Iceland President on Crisis: “We Allowed the Banks to Fail, and in the End, We Were Blessed with Our Own Currency.”

The Icelandic people are getting through the crisis by not bailing out the banks, but putting them into bankruptcy. This is the report from Swedish public TV2 network news, on Nov. 28th, in a news installment including interviews with both the Iceland President Olafur Ragnar Grimsson, and an ordinary family, Eydis Hentze Petursdottir and Gudmundur Bjarni Sigurdsson. The father, Gudmundur, says in English: “What got me through the crisis was that, the country is still the same, but it is only financial. It is very narrow. Through all of this, I actually thought that, financial markets and that stuff, it does not matter all that much in the big picture of life.”

President Grimsson also said in English: “It also carries on very interesting lessons why Iceland is coming out of the crisis earlier than many other countries. Because in some ways we have done things differently…. We allowed the banks to fail. We did not pump a lot of public money into them. We devalued the currency. We were, after the collapse of the banks, blessed with having our own independent currency.”

Asked “what can Europe learn from Iceland,” he answered: “The lesson, in my opinion, whatever the country, if you want to bring a country out of a deep financial crisis, you have to do it, also by strengthening the democratic will and the social cohesion of the people.
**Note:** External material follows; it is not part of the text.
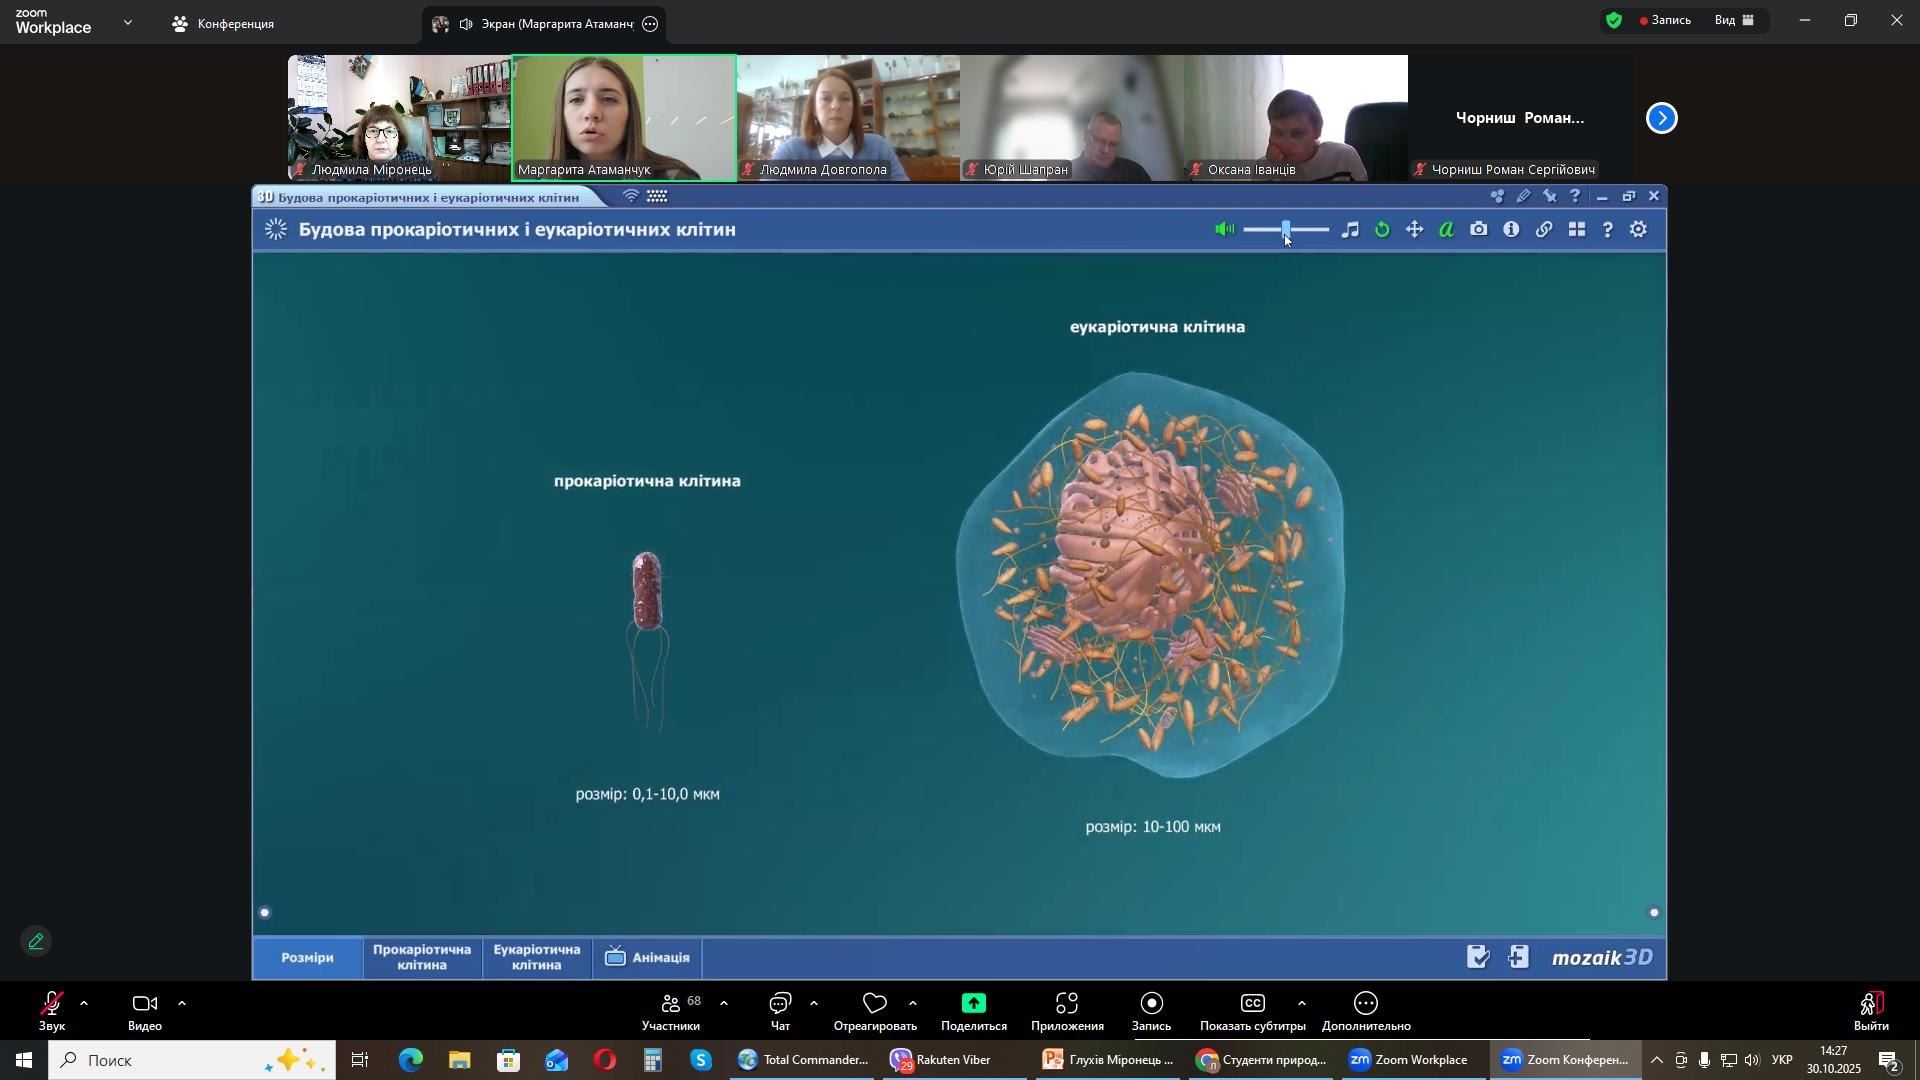Toggle the music note background audio

tap(1350, 230)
If you look at it, as primarily as a problem for the markets, I believe, you will ever succeed completely.” The subsequent part of the coverage shows footage from the protests against the Ice save law to allow billions of kronur in payments to bail out the losses of the U.K. and Dutch banks, and describes the courageous decisions by the President, which made him into a folk hero, to allow the people vote in two referendums to refute that law.

The President then says: “I came to this crossroads, that fundamentally the choice was simple: On the one hand, there was the democratic will of the people, and on the other the financial demands of other foreign countries and the European market. And my conclusion was, that democracy was a more fundamental part of what we are, not only in Iceland but in Europe, than the free market.”